Among other things, then health minister John Ottenheimer pressured Tilley to take the issue public in July 2005.

Patients were not told, though, until October 2005. By that point, the inquiry was told, lawyer Daniel Boone advised not sending a letter to patients about retested lab results, as it could increase Eastern Health's exposure to liability.

Ches Crosbie, the lead lawyer in a class action lawsuit that was certified last year by Newfoundland Supreme Court, reacted strongly to the revelations about the delay in informing patients about problems with the lab.

"There's input from people in communications, input from lawyers, insurance companies — what about ethics?" he said.

"This was primarily an ethics issue," said Crosbie, adding that a director of ethics did not become involved in the issue for another year.

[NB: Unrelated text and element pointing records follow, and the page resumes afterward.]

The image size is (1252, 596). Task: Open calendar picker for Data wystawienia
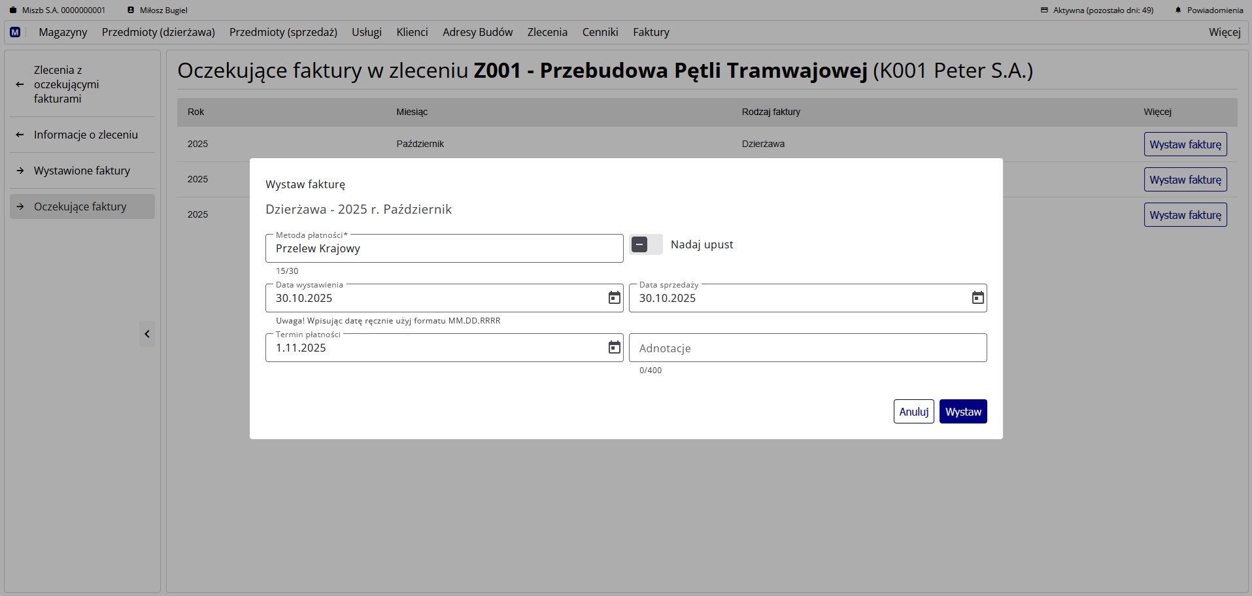[x=613, y=298]
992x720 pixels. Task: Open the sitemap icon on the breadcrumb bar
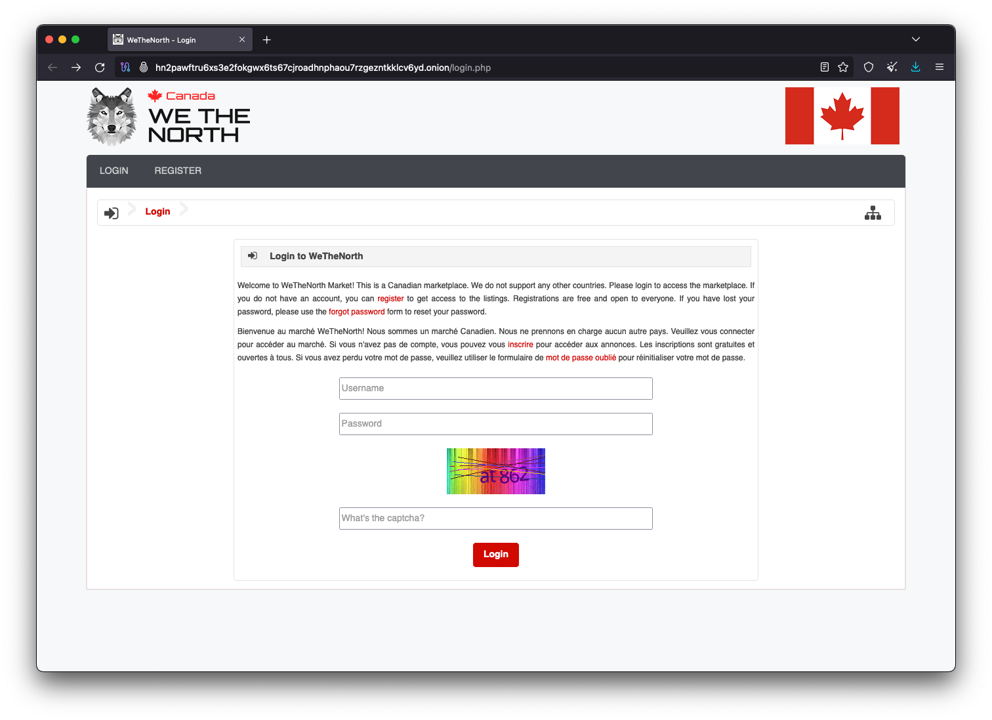pyautogui.click(x=873, y=212)
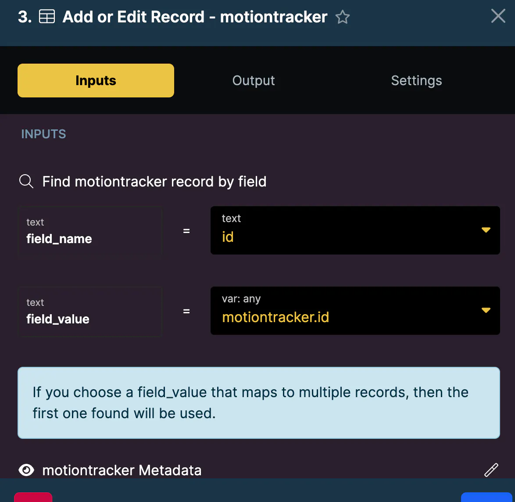Click the Find motiontracker record by field text

click(x=154, y=181)
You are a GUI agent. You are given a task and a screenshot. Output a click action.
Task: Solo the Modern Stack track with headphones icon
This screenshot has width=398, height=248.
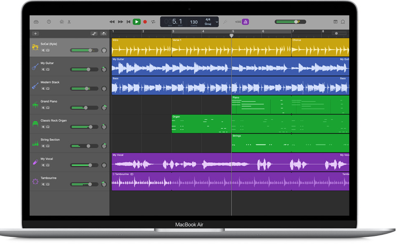click(48, 88)
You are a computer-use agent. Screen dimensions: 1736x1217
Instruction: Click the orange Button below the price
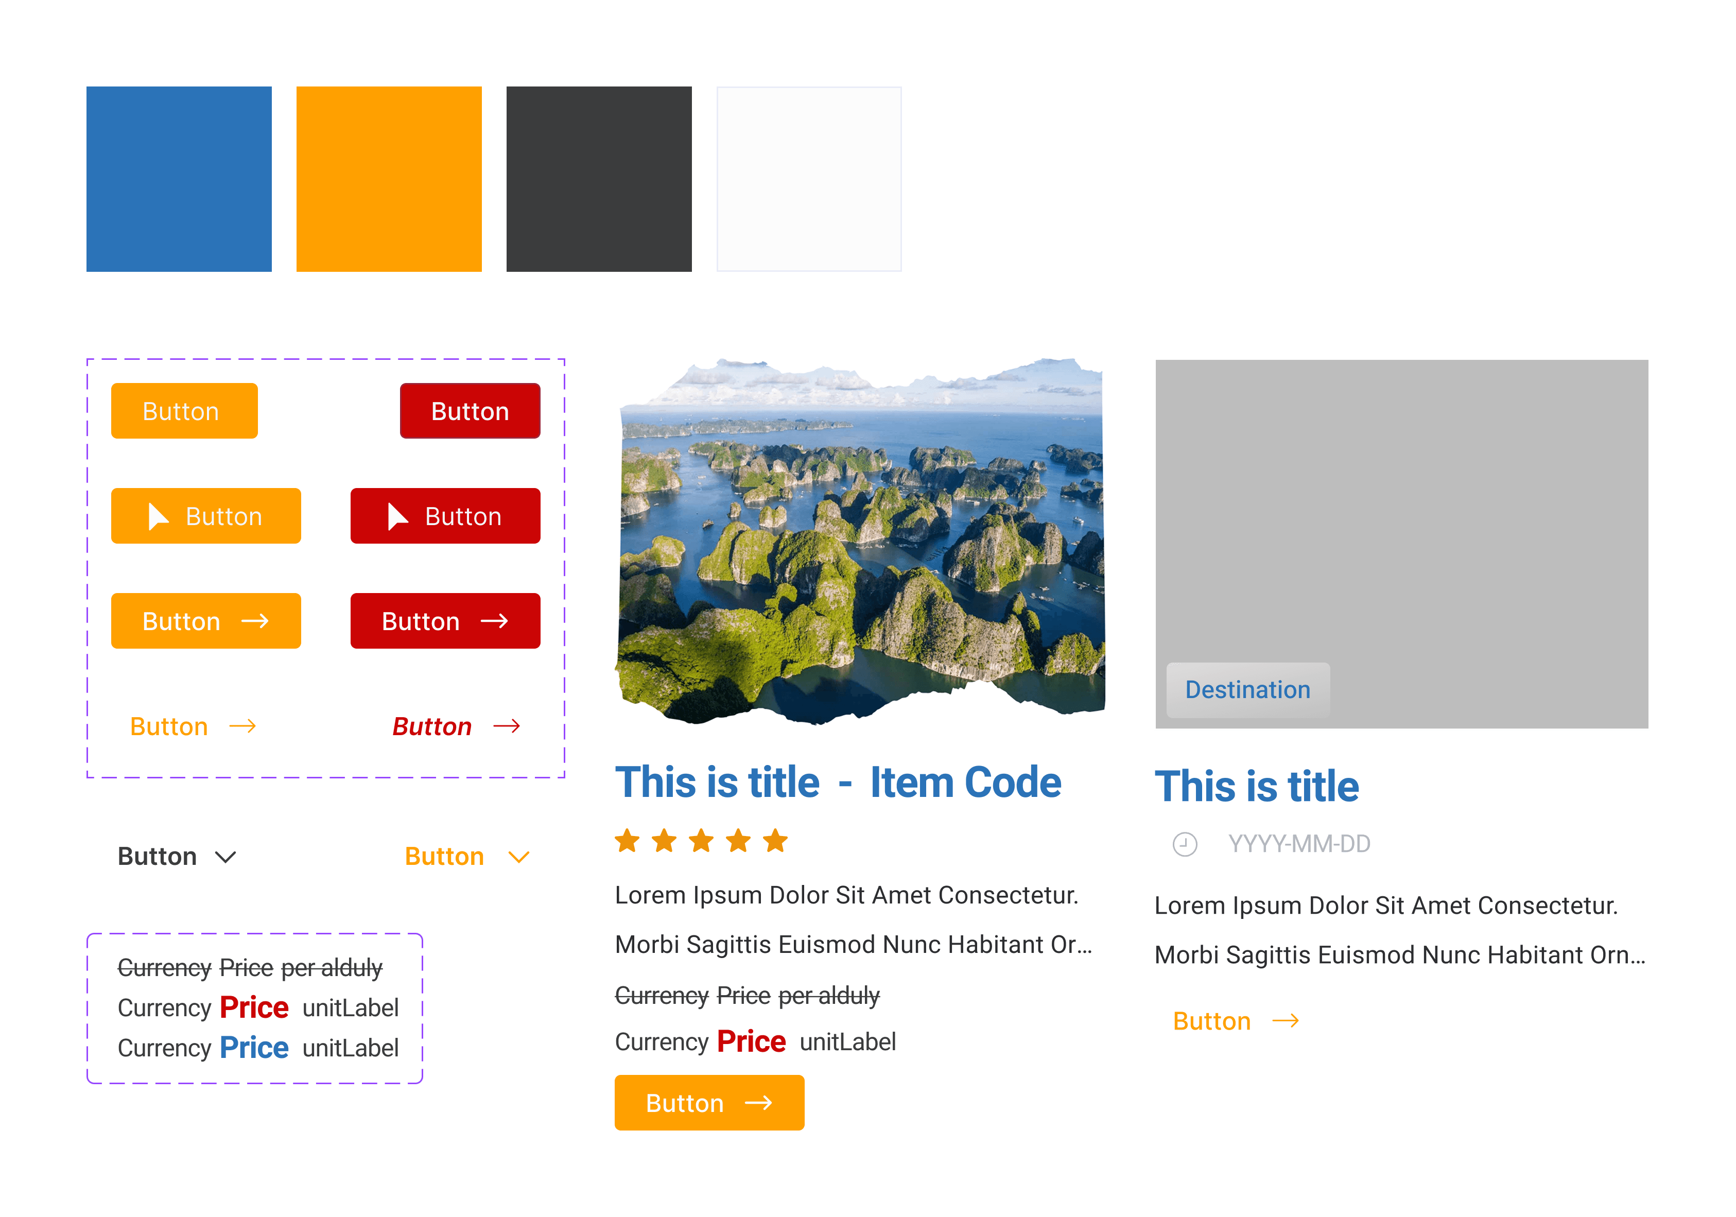click(709, 1102)
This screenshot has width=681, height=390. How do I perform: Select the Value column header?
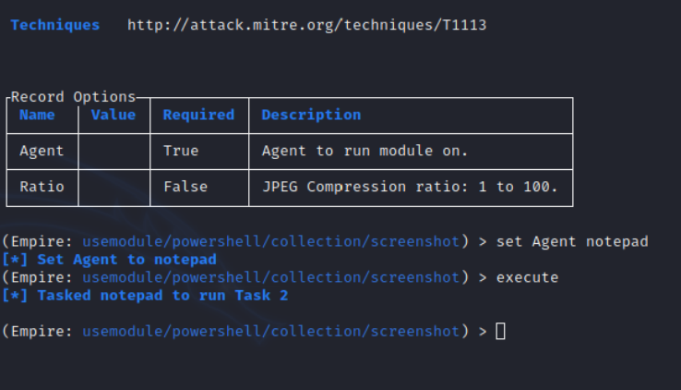(x=114, y=115)
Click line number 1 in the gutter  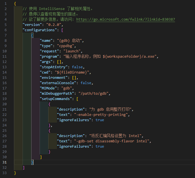coord(5,4)
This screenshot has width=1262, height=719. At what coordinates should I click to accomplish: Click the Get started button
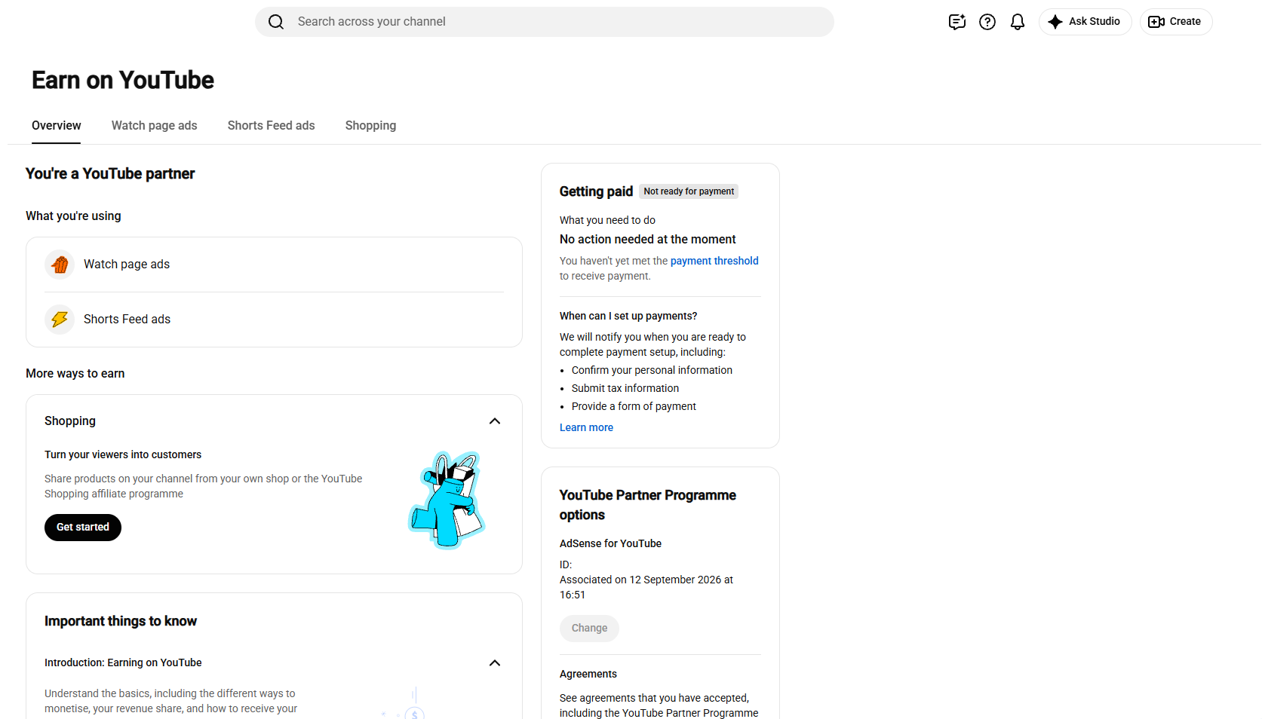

Eastern Health first disclosed problems with hormone receptor tests in the fall of 2005, when Mount Sinai Hospital in Toronto was engaged to retest hundreds of samples.

The scope, however, of the problem did not emerge until the spring of 2007, when documents filed in response to Crosbie's suit showed the problem was far worse than Eastern Health had publicly disclosed.

Kept out of loop, says Dawe

On Wednesday, Joan Dawe, the volunteer chair of Eastern Health, testified that she had been kept out of the loop for some time as Tilley and other executives grappled with troubles at the lab.

She received an e-mail from Tilley on July 20, 2005, regarding what he called "potentially a major clinical issue." The day before, however, Tilley made handwritten notes in which he used the words "explosive" and "the sooner the better."

In the e-mail to Dawe, Tilley wrote that there was no need to go public with the issue "until I know the size and shape of it."

Asked by inquiry counsel Bern Coffey if she would like to have been told at that time that Tilley "saw this as an explosive issue," Dawe replied, "Absolutely."

Dawe, who testified for six hours on Wednesday, said, "I'm disappointed," when asked to respond to the delay in learning about the seriousness of the lab's problems.

Working on a plan

Documents tabled at the inquiry, though, show that communications staff at Eastern Health had begun working on a plan to inform the public about the tests. A draft news release was written in July — before Tilley informed Dawe — but was not released.

Instead, Eastern Health did not begin giving media interviews on the subject until October 2005, when advertisements were also placed in local media.

Dawe had opened her testimony by apologizing on behalf of Eastern Health over mistakes at the pathology lab.

The inquiry is examining how the lab came to produce hundreds of inaccurate results in its pathology lab between 1997 and 2005. The inquiry's mandate is not to assign blame, but to determine facts.

Tilley, who resigned under a cloud in July 2007, has not yet testified at the inquiry, but is expected to do so.

Dawe was expected to continue her testimony on Thursday.